16 Applying the facts to the plain language of the statutory text, we hold
that only franchisees can bring suit under the FPA. NJCAR is a trade
association whose members consist of franchisee motor vehicle dealerships in
New Jersey, including Lincoln dealerships. NJCAR is not itself a motor
vehicle franchisee, and it therefore cannot bring suit under the FPA.
That is not to say that NJCAR is barred from seeking associational
standing in bringing another claim on behalf of its members under a different
law, statute, or theory of injury. Our holding is limited solely to NJCAR’s
ability to bring suit against a franchisor for injuries made cognizable and
actionable under the FPA. The plain and unambiguous language of the statute
dictates that it cannot, and it therefore lacks standing to bring suit under the
FPA. But lacking standing under the FPA does not preclude NJCAR from
bringing suit under some other theory.
Given our holding that NJCAR cannot bring a cause of action against
Ford pursuant to the FPA, we do not reach the arguments or analyze possible
factors regarding whether NJCAR satisfies any standard for associational
standing.
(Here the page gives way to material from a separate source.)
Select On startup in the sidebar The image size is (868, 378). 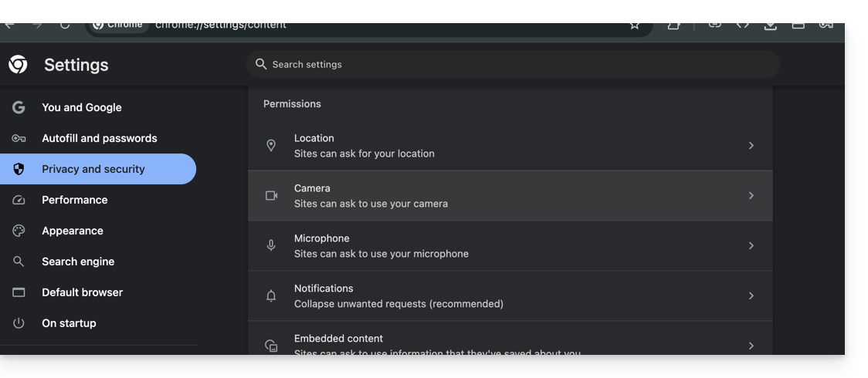pos(69,323)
Should NJCAR bring a suit under an appropriate theory of liability,
a determination about its asserted associational standing will be made in that
case.
17 IV.
For the reasons stated, we reverse the Appellate Division’s judgment and
reinstate the trial court’s order granting summary judgment to defendant.
CHIEF JUSTICE RABNER and JUSTICES PATTERSON, WAINER APTER, FASCIALE, NORIEGA, and HOFFMAN join in JUSTICE PIERRE- LOUIS’s opinion.